Reproduce the listing lines starting at the line that contains "The width and height of the screenshot is (1753, 1910)." and ending at the line that contains "pos(1148,158)", swapping "dropdown" for "drop-down list" and changing nothing else.

[Stored items]
━━━━━━━━━━
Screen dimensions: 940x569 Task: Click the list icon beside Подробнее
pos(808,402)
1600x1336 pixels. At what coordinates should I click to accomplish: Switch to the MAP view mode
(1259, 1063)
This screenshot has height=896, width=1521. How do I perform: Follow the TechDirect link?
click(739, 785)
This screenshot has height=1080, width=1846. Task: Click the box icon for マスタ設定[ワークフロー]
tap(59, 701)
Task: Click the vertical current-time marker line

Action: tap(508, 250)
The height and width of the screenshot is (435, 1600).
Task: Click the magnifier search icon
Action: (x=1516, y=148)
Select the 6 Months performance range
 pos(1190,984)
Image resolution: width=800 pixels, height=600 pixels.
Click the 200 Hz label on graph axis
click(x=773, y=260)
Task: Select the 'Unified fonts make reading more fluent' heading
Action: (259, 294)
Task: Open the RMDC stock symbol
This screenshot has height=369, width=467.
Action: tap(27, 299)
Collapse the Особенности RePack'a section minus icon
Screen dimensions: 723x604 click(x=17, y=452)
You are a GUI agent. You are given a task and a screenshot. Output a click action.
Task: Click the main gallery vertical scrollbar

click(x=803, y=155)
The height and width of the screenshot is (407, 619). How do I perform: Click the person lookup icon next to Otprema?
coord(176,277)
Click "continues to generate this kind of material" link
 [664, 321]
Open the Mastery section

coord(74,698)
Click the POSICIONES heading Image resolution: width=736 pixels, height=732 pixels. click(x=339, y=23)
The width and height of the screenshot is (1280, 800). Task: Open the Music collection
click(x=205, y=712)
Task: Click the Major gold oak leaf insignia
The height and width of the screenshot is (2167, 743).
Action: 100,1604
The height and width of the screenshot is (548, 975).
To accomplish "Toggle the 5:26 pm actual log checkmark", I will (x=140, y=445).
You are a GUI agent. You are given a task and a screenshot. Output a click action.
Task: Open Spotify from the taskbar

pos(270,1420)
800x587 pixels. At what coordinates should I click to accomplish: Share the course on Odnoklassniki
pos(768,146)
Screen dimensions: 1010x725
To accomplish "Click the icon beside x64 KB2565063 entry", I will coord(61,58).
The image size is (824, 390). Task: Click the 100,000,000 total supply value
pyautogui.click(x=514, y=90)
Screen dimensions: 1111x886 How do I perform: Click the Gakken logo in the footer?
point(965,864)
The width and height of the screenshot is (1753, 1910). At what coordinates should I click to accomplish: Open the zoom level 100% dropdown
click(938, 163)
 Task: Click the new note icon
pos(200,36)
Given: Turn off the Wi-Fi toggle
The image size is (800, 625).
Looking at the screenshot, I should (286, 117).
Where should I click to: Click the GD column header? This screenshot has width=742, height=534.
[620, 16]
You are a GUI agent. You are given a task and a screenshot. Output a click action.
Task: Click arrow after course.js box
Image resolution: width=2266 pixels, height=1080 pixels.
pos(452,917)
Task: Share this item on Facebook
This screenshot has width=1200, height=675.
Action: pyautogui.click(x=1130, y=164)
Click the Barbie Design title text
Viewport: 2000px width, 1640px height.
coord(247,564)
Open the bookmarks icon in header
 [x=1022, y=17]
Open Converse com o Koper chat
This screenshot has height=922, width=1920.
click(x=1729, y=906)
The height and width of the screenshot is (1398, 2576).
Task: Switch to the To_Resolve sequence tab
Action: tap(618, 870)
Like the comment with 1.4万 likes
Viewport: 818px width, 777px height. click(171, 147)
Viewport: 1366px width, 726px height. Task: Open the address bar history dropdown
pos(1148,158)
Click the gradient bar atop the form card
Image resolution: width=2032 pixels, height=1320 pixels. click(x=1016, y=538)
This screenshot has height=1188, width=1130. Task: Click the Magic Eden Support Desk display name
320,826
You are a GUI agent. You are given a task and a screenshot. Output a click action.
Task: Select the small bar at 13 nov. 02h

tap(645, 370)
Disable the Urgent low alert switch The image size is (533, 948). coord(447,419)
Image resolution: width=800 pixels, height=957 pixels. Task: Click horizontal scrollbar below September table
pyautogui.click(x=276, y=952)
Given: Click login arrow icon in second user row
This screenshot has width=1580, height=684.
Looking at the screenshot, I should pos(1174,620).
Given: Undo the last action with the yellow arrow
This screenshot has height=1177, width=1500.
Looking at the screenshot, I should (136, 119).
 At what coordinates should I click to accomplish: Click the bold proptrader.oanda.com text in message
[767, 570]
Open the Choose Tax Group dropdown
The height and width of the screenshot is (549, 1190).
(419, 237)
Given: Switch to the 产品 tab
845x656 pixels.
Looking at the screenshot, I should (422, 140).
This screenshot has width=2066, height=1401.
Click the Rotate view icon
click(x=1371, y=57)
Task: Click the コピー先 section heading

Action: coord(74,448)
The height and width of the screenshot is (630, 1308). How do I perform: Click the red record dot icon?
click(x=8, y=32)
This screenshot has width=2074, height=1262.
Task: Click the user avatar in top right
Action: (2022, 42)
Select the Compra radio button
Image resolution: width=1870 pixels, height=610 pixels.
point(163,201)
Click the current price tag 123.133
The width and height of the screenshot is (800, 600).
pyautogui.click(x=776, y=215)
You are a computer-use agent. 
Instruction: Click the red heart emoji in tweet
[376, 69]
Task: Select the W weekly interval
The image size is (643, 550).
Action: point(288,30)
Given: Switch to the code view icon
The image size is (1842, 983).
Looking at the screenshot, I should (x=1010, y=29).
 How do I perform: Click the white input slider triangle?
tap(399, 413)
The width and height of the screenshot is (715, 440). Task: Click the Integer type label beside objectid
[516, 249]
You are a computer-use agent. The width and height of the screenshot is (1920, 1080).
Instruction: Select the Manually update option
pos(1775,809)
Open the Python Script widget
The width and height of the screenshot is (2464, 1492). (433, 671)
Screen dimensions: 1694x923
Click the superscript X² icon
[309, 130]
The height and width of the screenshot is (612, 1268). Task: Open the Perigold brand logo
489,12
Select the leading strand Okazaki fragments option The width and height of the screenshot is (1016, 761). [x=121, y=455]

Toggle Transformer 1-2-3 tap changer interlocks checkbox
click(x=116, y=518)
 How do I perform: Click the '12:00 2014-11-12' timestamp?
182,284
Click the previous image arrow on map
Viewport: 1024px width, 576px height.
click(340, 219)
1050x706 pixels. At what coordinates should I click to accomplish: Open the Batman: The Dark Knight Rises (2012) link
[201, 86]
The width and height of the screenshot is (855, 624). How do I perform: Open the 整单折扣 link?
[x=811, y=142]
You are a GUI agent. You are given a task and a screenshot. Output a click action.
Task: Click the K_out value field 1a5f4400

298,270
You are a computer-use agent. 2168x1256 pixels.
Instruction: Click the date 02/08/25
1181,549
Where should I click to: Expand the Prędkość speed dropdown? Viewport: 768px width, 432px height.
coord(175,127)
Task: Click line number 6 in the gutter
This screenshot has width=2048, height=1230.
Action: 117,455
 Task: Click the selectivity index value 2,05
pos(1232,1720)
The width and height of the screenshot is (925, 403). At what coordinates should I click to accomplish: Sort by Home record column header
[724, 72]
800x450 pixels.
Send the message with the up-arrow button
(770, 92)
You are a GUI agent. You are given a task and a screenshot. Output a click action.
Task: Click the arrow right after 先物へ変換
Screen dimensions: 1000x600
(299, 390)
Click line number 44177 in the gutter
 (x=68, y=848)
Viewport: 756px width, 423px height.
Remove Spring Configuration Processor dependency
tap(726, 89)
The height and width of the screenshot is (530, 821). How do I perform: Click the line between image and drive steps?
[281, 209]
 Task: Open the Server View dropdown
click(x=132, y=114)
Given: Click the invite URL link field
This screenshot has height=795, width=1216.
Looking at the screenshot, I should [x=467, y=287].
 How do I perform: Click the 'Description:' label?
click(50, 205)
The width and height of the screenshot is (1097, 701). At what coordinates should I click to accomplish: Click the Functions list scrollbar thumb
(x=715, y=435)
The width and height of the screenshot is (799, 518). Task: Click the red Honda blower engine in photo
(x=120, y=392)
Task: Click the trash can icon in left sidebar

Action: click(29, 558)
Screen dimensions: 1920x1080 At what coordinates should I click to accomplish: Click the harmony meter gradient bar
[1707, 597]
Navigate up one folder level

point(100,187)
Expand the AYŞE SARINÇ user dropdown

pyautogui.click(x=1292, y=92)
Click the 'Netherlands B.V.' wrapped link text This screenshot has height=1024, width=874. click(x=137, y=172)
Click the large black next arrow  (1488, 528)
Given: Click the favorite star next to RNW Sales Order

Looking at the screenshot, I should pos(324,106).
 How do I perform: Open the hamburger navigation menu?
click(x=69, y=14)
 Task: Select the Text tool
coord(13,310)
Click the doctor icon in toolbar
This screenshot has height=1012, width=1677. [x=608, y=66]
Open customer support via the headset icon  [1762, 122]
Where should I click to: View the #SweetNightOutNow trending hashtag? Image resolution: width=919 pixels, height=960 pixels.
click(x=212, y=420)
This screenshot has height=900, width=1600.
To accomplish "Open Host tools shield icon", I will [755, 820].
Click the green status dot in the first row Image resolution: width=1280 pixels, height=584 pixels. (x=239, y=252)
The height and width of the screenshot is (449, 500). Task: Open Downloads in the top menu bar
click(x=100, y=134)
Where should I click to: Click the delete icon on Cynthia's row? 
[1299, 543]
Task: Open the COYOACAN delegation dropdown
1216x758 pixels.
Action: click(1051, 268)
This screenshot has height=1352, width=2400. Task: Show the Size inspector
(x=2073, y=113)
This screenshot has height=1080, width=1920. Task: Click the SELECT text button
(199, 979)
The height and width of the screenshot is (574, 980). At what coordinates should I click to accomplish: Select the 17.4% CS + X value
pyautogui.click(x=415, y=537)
━━━━━━━━━━
OUTPUT OF THE EXERCISE ->
The width and height of the screenshot is (1753, 1910). At what coordinates should I click to accomplish: Open the zoom level 100% drop-down list
click(938, 163)
 Task: Click the new note icon
pos(200,36)
Given: Turn off the Wi-Fi toggle
The image size is (800, 625).
Looking at the screenshot, I should (286, 117).
Where should I click to: Click the GD column header? This screenshot has width=742, height=534.
[620, 16]
You are a GUI agent. You are given a task and a screenshot. Output a click action.
Task: Click arrow after course.js box
Image resolution: width=2266 pixels, height=1080 pixels.
pos(452,917)
Task: Share this item on Facebook
This screenshot has width=1200, height=675.
Action: pyautogui.click(x=1130, y=164)
Click the Barbie Design title text
Viewport: 2000px width, 1640px height.
coord(247,564)
Open the bookmarks icon in header
 [x=1022, y=17]
Open Converse com o Koper chat
This screenshot has height=922, width=1920.
click(x=1729, y=906)
The height and width of the screenshot is (1398, 2576).
Task: Switch to the To_Resolve sequence tab
Action: tap(618, 870)
Like the comment with 1.4万 likes
Viewport: 818px width, 777px height. click(171, 147)
Viewport: 1366px width, 726px height. Task: Open the address bar history drop-down list
pos(1148,158)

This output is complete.